I'm thinking about StarCraft here, too. If you managed to take another resource area, you do get higher production for faster building and upgrades. I think I'd like to see that in this game as well. To me, it seems a valid gaming dynamic, as long as it doesn't detract from the game experience by causing an imbalance.

It might be unrealistic (as most games are), but I'm not so sure it's imbalanced.

Thanks for the input! Keep 'em coming! I know it sounds like I'm just defending my design against your comments, but no contributions truly go unnoticed!

I just realized another effect of not making the gains proportional - in a team environment, where two teams are allied, it's more beneficial to both teams to both have an equal number of extractors as opposed to one team taking more. Both teams overall get higher production if they have equal numbers of extractors. I like it! No reason why having multiple storage facilities can't result in the same thing. If you keep your buildings busy all the time, the storage facilities will stay empty, anyway. But if they fill up due to inactivity, having many storage facilities just helps you catch up that much more.

Once the storage facilities are empty, though, your buildings and builders could never receive resource any faster than the extractors can provide it to the storage facilities.

..........

Just for kicks, I did some math...

If a single extractor provides 50 resource per second, then 3 would provide 92 (50 times (1 + 1/2 + 1/3)).

Let's say 3 storage facilities do the same thing (they can each receive a max of 50 resource per second, and collectively provide 92 per second).

If a player spends a solid 20 seconds building, he gets 1840 resource.
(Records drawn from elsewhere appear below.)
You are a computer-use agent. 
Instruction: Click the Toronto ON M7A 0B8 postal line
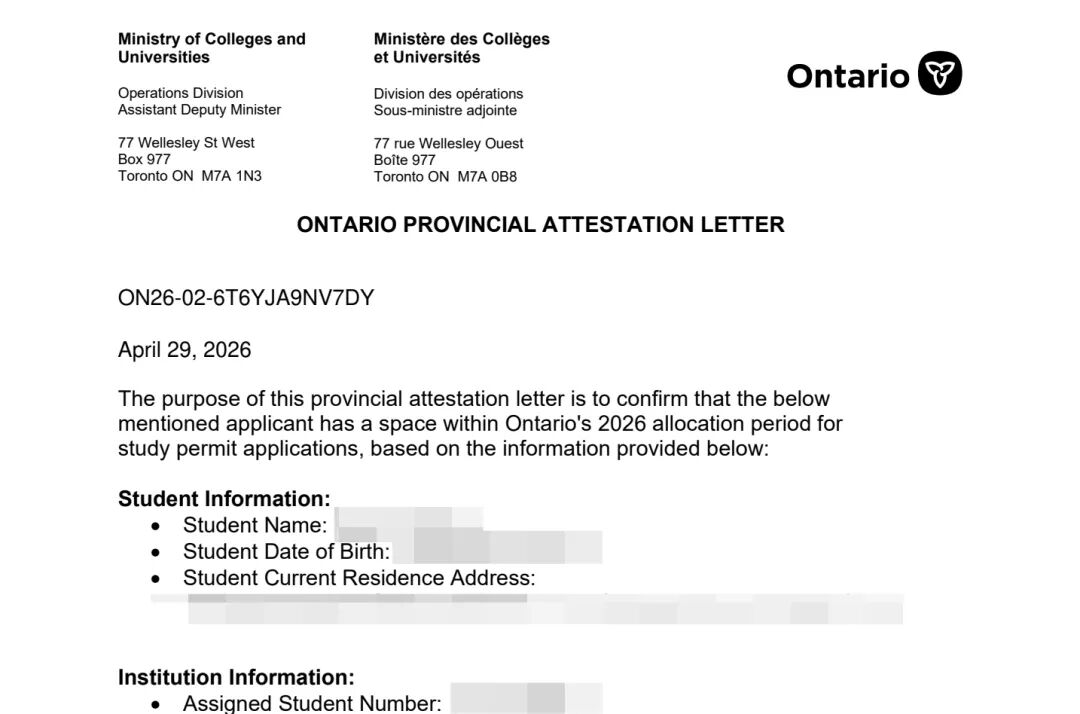coord(445,176)
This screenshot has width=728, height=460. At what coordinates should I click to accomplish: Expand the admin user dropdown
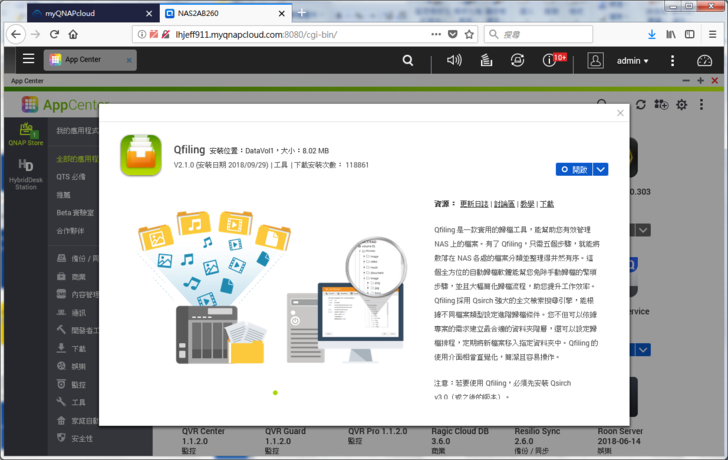[x=633, y=60]
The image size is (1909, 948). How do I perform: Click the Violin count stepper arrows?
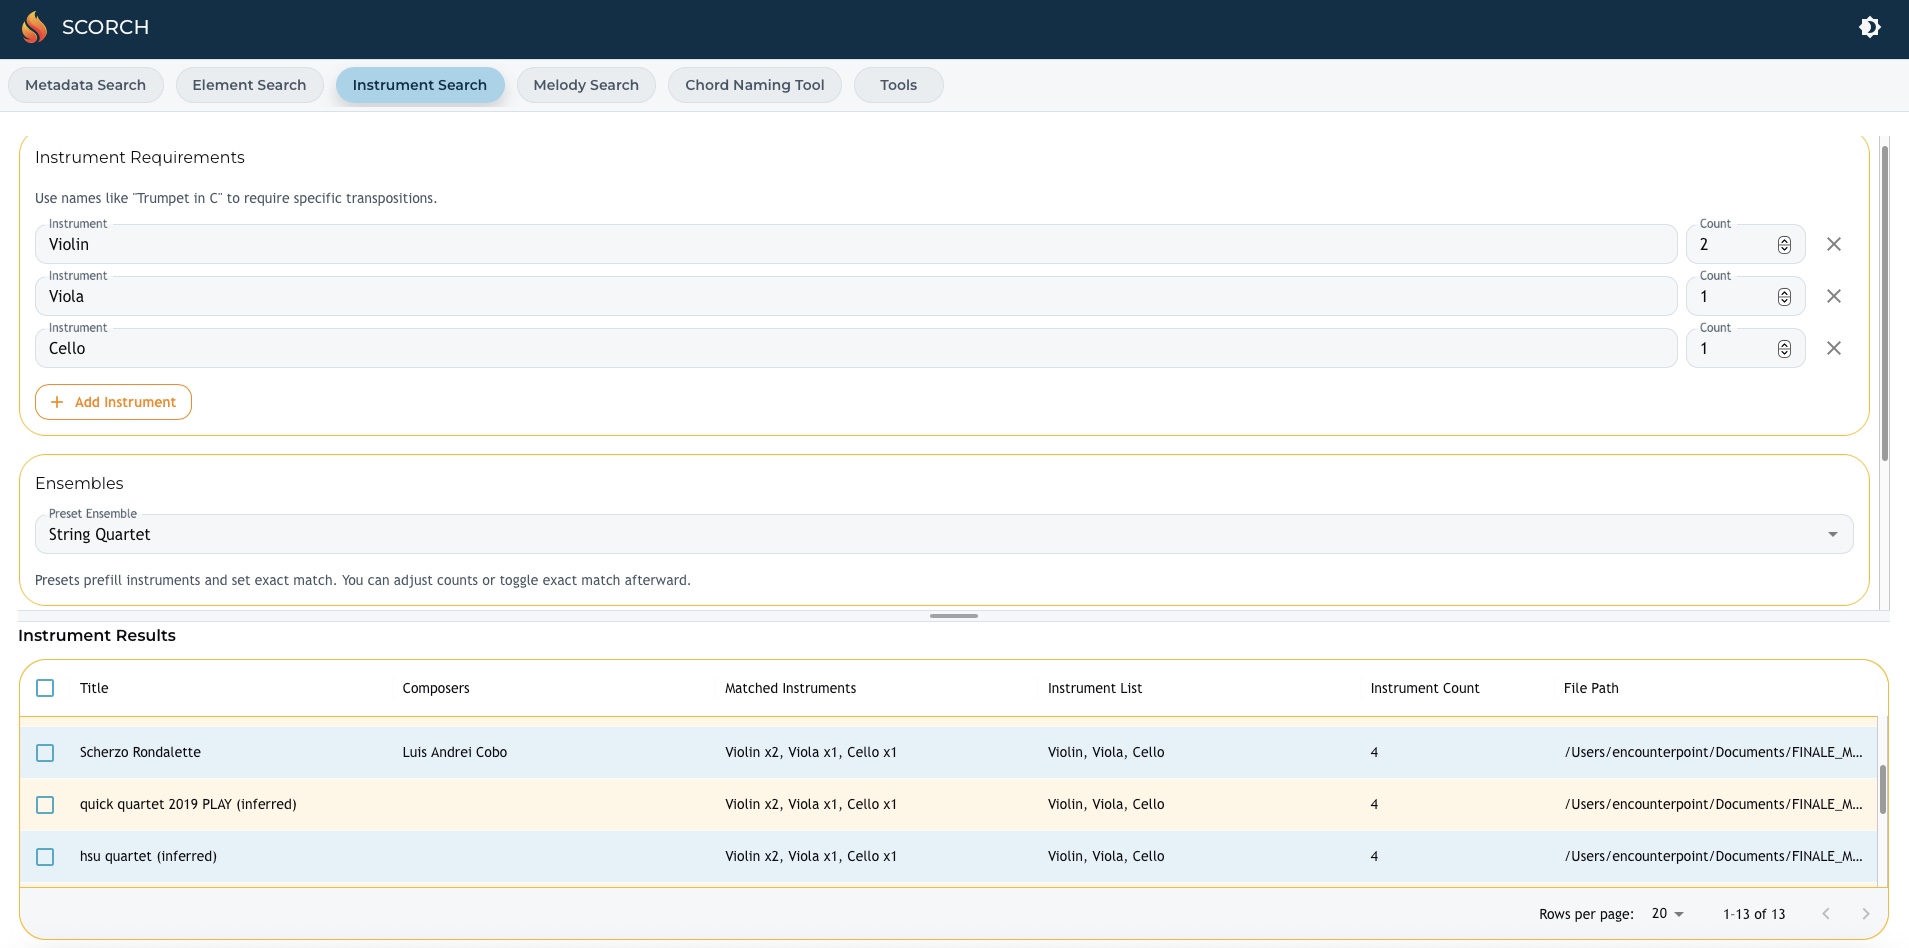point(1783,245)
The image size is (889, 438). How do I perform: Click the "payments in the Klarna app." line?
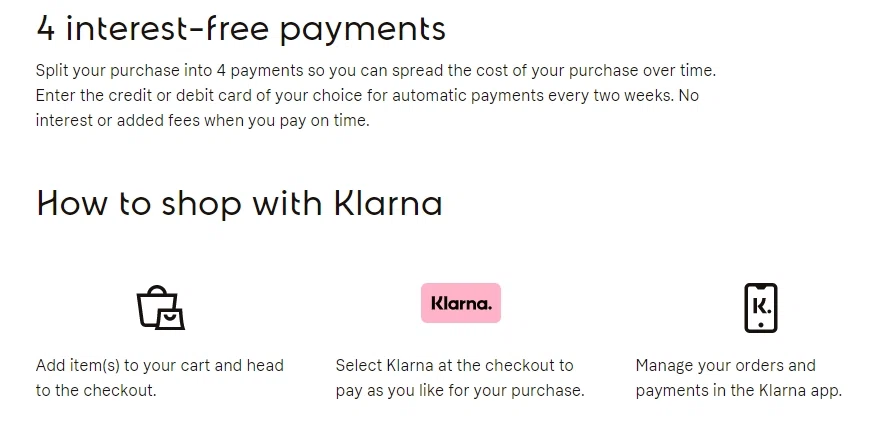[738, 390]
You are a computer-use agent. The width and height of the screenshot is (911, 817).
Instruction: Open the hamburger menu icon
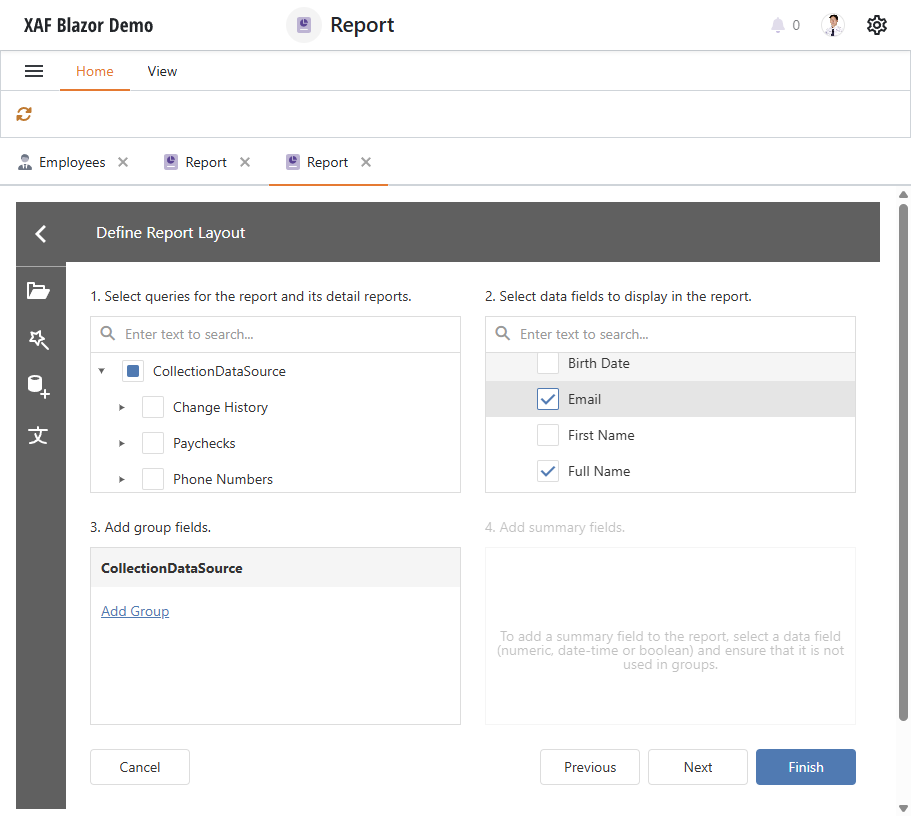(34, 70)
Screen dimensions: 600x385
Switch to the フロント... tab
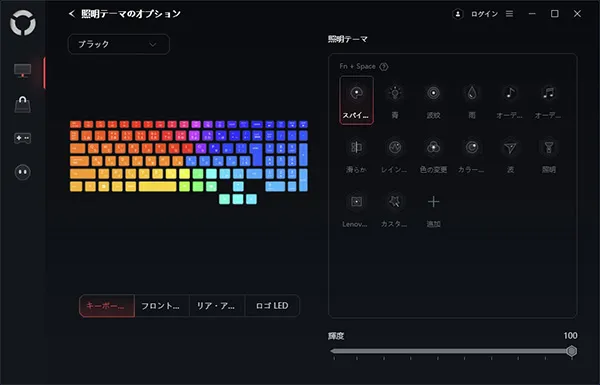[162, 306]
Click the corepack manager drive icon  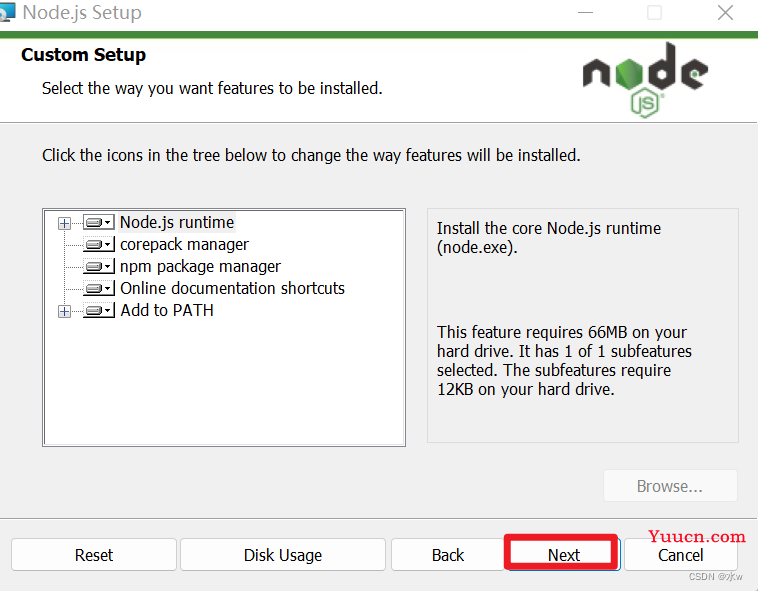click(98, 245)
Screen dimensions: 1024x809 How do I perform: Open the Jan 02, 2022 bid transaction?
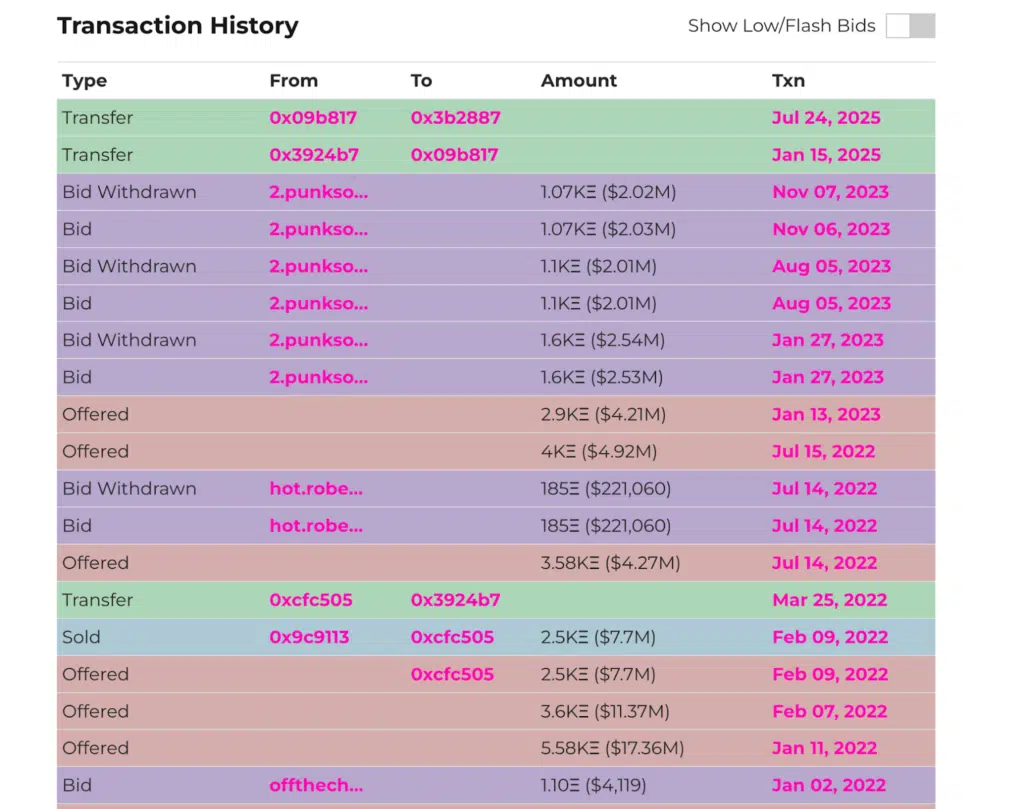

Now take another player that builds 10 storage facilities. The math comes out to around 145 resource per second provided to buildings. But remember, the extractors can only provide 92 per second to the storage facilities. If this player pauses 10 seconds then builds for 10 seconds, he gets 1450 resource for those 10 seconds. (The 920 gets used up that was stored for the first 10 seconds, then draws upon the resource that was getting pumped into the storage while the first 920 was being used up, then the 92 per second getting pumped into the storage)

The player with 3 storages got 1840 resource in 20 seconds. With 10 storage facilities, if you pause for 10 and build for 10, you only get 1450. So in a 20 second period, the player that kept the busiest produces the most effect. Keep in mind that the buildings also keep themselves busy loading up on personal store, too. So there is resource activity for a little while when you aren't building because the personal stores are accumulating.

It will be interesting to see how this affects gameplay!


[edited by - Waverider on June 11, 2002 11:08:36 AM]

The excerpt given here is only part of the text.